Why is Executive Order 12,333 so important? Here is how we explained it in our complaint (filed today in federal court in New York):
Although EO 12,333 permits the government to target foreigners abroad for surveillance, recent revelations have confirmed that the government interprets that authority to permit sweeping monitoring of Americans' international communications. How the government conducts this surveillance, and whether it appropriately accommodates the constitutional rights of American citizens and residents whose communications are intercepted in the course of that surveillance, are matters of great public significance and concern. While the government has released several documents describing the rules that govern its collection and use of Americans' international communications under statutory authorities regulating surveillance on U.S. soil, little information is publicly available regarding the rules that apply to surveillance of Americans' international calls and emails under EO 12,333.
That gap in public knowledge is particularly troubling in light of recent revelations, which make clear that the NSA is collecting vast quantities of data worldwide pursuant to EO 12,333. For instance, recent news reports indicate that, relying on the executive order, the NSA is collecting: nearly 5 billion records per day on the location of cell phones, including Americans' cell phones; hundreds of millions of contact lists or address books from personal email and instant messaging accounts; and information from Google and Yahoo user accounts as that information travels between those companies' data centers located abroad.

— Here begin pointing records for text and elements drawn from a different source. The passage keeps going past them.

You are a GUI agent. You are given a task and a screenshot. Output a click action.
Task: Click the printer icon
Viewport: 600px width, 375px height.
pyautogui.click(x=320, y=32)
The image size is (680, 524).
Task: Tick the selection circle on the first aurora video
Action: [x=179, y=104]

The core of the problem is that the NSA has, for years, relied upon its authority to gather foreign intelligence as permission to conduct sweeping surveillance of Americans' international communications. We know that this happens under the laws that govern surveillance on U.S. soil, and recent revelations confirm that it happens — perhaps to an even greater extent — in the surveillance that takes place abroad under Executive Order 12,333. Moreover, the rules that govern surveillance under the executive order are of particular concern because that surveillance is not meaningfully overseen by Congress, and it is not overseen at all by the Foreign Intelligence Surveillance Court.
In other words, the executive is conducting surveillance under its own executive order without any real oversight. We now know too well that unchecked surveillance authority can lead to dangerous overreach. That's why we are fighting for the release of documents that would shed light on the internal rules that the executive has set for itself when it monitors international communications abroad — including Americans' international communications.